Since the first powerful earthquake hit Nepal in late April, our ShelterBox response teams have found innovative ways to use our aid to support people whose lives have been turned upside down.
Our tents were not only given to families that had lost their homes, but also to hospitals and therapy centres to provide space for people who had been hurt either physically or emotionally by the quakes. We also provided shelter kits to people whose homes needed repairing and now, our teams have been working with a local Rotary club to distribute SchoolBoxes, containing classroom materials, to orphanages in the Kathmandu Valley.
During the response in Nepal, ShelterBox has teamed up with several different organisations, such as the Armed Police Force, theRoyal Gurkha Rifles and other aid agencies, to make sure that we reach as many people in need as possible. Most recently, we have been working with the Rotary Club of Bhadgaon, based in the Kathmandu Valley.
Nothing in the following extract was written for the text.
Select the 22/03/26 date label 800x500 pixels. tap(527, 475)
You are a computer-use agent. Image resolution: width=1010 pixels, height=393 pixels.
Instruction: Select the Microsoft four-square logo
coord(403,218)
The club, which is less than a year old, has taken on the project of supporting more than 200 orphanages across the Kathmandu Valley, which has become even more urgent following the earthquakes.
Each orphanage looks after between 25 and 50 children, some of whom arrive when they are as young as a few days old and can remain until the age of 18. Many of the orphanage buildings have been damaged as a result of the earthquakes, with cracks in the walls and floors visible in the structure.
The Rotary Club brought in psychiatrists to help children who have been traumatised by the earthquakes and ongoing aftershocks. In addition, a ShelterBox response team, made up of Tim Osburn (US), Jimmy Griffith (NZ), Torstein Neilsen (NOR) and Jessica Kim (CAN) helped to source and deliver SchoolBoxes containing enough school materials for 450 children.
Each box includes supplies for teachers, such as blackboard paint, chalk and solar radios, along with activity packs for children that contain materials, such as notebooks and coloured pencils, to not only help children to continue their studies, but to play and express themselves too.
Response team member Jimmy Griffiths said: ‘It was great to see our SchoolBoxes in action and to peek in on how the children are enjoying a little bit of a distraction from their very difficult experiences.’